Viral vektör tipleri nelerdir?
Retrovirüsler
Retrovirüsler gen terapisi uygulamalarının ana konularından biridir. Moloney mürin lösemi virüsü gibi rekombinant retrovirüsler, konak genomun içine stabil şekilde entegre olabilirler. Taşıdıkları ters transkriptaz bu virüslerin konak genom ile bütünleşmesini sağlar.

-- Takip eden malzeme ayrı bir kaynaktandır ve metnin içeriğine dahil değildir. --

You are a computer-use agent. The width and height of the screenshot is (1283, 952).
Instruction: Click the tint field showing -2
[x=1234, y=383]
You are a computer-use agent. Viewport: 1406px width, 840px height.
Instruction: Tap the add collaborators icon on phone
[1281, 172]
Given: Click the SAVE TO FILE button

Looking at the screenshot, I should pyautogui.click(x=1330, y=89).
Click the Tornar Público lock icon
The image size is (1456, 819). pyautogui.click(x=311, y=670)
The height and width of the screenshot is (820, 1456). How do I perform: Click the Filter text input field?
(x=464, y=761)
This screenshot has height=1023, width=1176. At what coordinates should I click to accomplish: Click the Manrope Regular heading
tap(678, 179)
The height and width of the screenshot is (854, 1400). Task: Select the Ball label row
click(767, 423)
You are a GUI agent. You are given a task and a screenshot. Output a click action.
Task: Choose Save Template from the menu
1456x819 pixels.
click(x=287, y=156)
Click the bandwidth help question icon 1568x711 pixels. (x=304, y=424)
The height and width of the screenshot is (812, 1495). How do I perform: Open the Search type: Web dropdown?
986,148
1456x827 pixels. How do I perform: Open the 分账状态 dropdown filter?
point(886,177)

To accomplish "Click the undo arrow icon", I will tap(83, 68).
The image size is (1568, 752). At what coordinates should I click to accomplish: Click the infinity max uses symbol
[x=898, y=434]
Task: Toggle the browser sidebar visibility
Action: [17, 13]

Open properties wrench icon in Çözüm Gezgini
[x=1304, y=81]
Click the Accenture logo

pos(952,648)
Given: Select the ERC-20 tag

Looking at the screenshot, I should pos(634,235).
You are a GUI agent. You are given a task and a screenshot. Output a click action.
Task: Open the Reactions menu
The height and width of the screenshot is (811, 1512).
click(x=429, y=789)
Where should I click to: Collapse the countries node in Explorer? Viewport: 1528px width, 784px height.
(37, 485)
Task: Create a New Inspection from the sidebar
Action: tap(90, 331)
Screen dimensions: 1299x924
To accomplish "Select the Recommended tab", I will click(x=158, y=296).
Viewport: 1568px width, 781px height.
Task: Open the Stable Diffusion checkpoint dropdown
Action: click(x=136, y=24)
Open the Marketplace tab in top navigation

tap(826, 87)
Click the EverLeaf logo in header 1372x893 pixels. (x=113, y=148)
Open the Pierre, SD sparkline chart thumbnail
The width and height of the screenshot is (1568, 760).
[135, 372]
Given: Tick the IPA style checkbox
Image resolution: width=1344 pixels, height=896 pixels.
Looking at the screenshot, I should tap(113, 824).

Retroviral vektörler ikileşim-yeterli veya ikileşim-kusurlu olabilirler. İkileşim kusurlu vektörler deneysel çalışmalar için en yaygın seçenektir çünkü viral ikileşme ve paketleme için gerekli genler çıkarılmış veya başka genlerle değiştirilmiştir. Bu virüsler hedef hücrelerini enfekte edebilir ve taşıkdıkları yükü teslim edebilirler ama hücrenin parçalanması ve ölümü ile sonuçlanacak tipik bir litik bir yolak takip etmekten acizdirler.
Benzer şekilde, replikasyon-yetkin viral vektörler virion sentezi için gerekli tüm genlere sahiptirler ve enfeksiyon başlayınca kendilerini çoğaltmaya devam edebilirler. Bu vektörlerdeki viral geno0mlar çok daha uzun olduğu için, hücre içine ulaştırılmak istenen DNA ensersiyonun uzunluğu sınırlıdır, replikasyon kusurlu viral vektörlerdekine kıyasla. Viral vektöre bağlı olarak, maksimum DNA parça uzunluğu genelde 8-10 kB kadardır. Bu durum çoğu genomik dizinin kullamını kısıtlasa da, cDNA dizileri rahatlıkla sığar.
Moloney retrovirüs gibi retrovirüslerin başlıca sakıncası, transdüksiyon olabilmesi için hücrelerin aktif olarak bölünüyor olma gereksinimidir. Bunun sonucu olarak, nöron gibi hücreler retrovirüs enfeksiyonu ve transdüksiyonuna çok dirençlidir. Ayrıca, ensersiyon mutagenezi bir endişe konusudur, çünkü konak genomunun içine entegrasyon kansere yol açabilir.
Lentivirüsler
Lentivirüsler retrovirülerin bir alt grubudur. Bölünmeyen hücrelerin genomlarına entegre olma özellikleri onları diğer retrovirüslerden farklı kılar. Virüs hücre içine girdikten sonra, RNA'dan oluşan viral genom ters transkripsiyona uğrayıp DNA üretir, bu da viral bir entegraz enzimi sayesinde genom içinde rastgele bir yere girer. Bu aşamada provirüs olarak adlandırılan vektör genom içinde kalır ve hücre bölününce yavru hücrelere aktarılır. Entegrasyon yeri öngörülemez olması sorun yaratabilir. Provirüs, hücresel genlerin işlevini bozabilir ve kanser gelişimine yol açan onkogenlerin aktivasyonuna yol açabilir, bu yüzden lentivirüslerin gen terapisi için uygulanmalarına çekince getirebilir. Ancak, lentivirüslerin kansere yol açabilecek yerlere entegre olma eğilimlerinin daha düşük olduğu bulunmuştur, gama-retroviral vektörlere kıyasla. Kansere eğilimli bir fare suşu üzerinde yapılan bir çalışmada lentiviral vektörlerin tümör insidansının artmasına veya tümörlerin daha erken belirmesine neden olmadığı bulunmuştur. Üstelik, klinik denemelerde, HIV tedavisi için lentiviral vektörle gen terapisi yapıldığında mutagenik veya onkolojik olaylara rastlanmamıştır.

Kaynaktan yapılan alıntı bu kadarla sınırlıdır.